Le sport, essentiellement le football, incarnait la dualité entre les régions ( la capitale et le Sahel par exemple), entre les clans et aussi entre les composantes du même club. Ce n’est pas aujourd’hui qu’on a créé la violence en sport. C’est une manipulation voulue pour détourner les faits. La forme et l’intensité de la violence ont, en revanche, évolué avec, bien sûr, les changements socio-politiques que l’on a vécus. Et il y a aussi un fait principal, c’est, qu’aujourd’hui, les réseaux sociaux et les technologies de l’information ont accéléré la vitesse de transmission des messages de haine et ont agrandi les enjeux politico-économiques du football. Oui, la forme a changé, mais le fond violent n’a pas beaucoup changé. Cette concurrence dans notre sport a pris une autre dimension, avec une injustice criarde et ce système de compétition biaisé en football et dans d’autres sports. Quand il n’y a pas de règles claires et strictes qui s’appliquent à tout le monde, la haine, les dépassements, le sentiment de l’impunité nourrissent ce terrain miné de violence et cette culture de haine propagée dans le sport. Ce n’est pas une haine « normale » entre clubs, c’est plus que cela : une haine entre régions et classes sociales, entre personnes, entre familles, entre groupes de supporters, devant des textes caducs et des responsables qui ont peur d’appliquer la loi.

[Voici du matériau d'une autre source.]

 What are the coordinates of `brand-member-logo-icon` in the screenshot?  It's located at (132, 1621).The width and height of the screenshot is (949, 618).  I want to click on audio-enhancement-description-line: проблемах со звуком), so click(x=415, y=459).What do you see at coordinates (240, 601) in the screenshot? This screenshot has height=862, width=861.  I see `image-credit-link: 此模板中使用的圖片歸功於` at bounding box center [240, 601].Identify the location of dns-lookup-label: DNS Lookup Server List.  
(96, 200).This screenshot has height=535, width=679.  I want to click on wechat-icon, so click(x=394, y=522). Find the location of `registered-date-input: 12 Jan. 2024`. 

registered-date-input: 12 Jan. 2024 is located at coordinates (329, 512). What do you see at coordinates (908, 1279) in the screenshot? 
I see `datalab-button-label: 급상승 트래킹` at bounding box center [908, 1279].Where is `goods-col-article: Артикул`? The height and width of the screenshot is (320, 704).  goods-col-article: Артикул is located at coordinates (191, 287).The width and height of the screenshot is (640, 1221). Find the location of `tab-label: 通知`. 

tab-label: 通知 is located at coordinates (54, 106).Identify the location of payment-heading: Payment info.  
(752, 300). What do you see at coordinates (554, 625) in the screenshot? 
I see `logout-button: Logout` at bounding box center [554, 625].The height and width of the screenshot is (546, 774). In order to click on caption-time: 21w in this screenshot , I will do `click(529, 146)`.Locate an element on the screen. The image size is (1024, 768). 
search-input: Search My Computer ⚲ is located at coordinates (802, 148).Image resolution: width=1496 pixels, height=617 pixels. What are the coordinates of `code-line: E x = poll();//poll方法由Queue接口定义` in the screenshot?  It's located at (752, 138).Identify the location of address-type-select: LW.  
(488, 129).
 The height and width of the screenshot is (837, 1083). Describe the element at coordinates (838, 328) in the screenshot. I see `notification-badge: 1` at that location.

Les gourous de cette violence et leurs protecteurs sont laissés libres. Certains dirigeants, chroniqueurs et plateaux diffusent l’intox, créent des polémiques et heurtent la sensibilité pour servir certains clubs et certains dirigeants qui « payent » pour cela. Voilà le fond du problème, cette violence n’est pas nouvelle, elle n’est pas fortuite, elle s’est enracinée au gré des échecs. Au gré de l’impunité et d’une caricaturale justice sportive. Aujourd’hui, de jeunes joueurs sont agressés dans des compétitions des jeunes, des divisions inférieures où l’on se permet tout et où on frôle chaque semaine la catastrophe. Des dirigeants-magouilleurs et versés dans la corruption sont aujourd’hui adulés et présentés comme des sommités. Et la suite est inévitable : une prédisposition fatale à la violence verbale et physique qui ravage ce qui reste du sport tunisien. Et tant que l’Etat ne bronche pas et n’applique pas la loi et ne comprend pas que ce phénomène a pris des dimensions dangereuses, l’on restera toujours en retard et dépassés par l’ampleur des formes de violence exacerbée qui envahissent notre sport. C’est ancien, c’est hérité, c’est évolutif, et c’est orchestré par des parties que l’on connaît pour gagner à tout prix ou pour camoufler des dépassements ou même pour cacher les gains énormes que génère le football par exemple. Et tout ça est « parrainé » par la plupart des médias sportifs des producteurs, animateurs et journalistes (oui malheureusement) complices.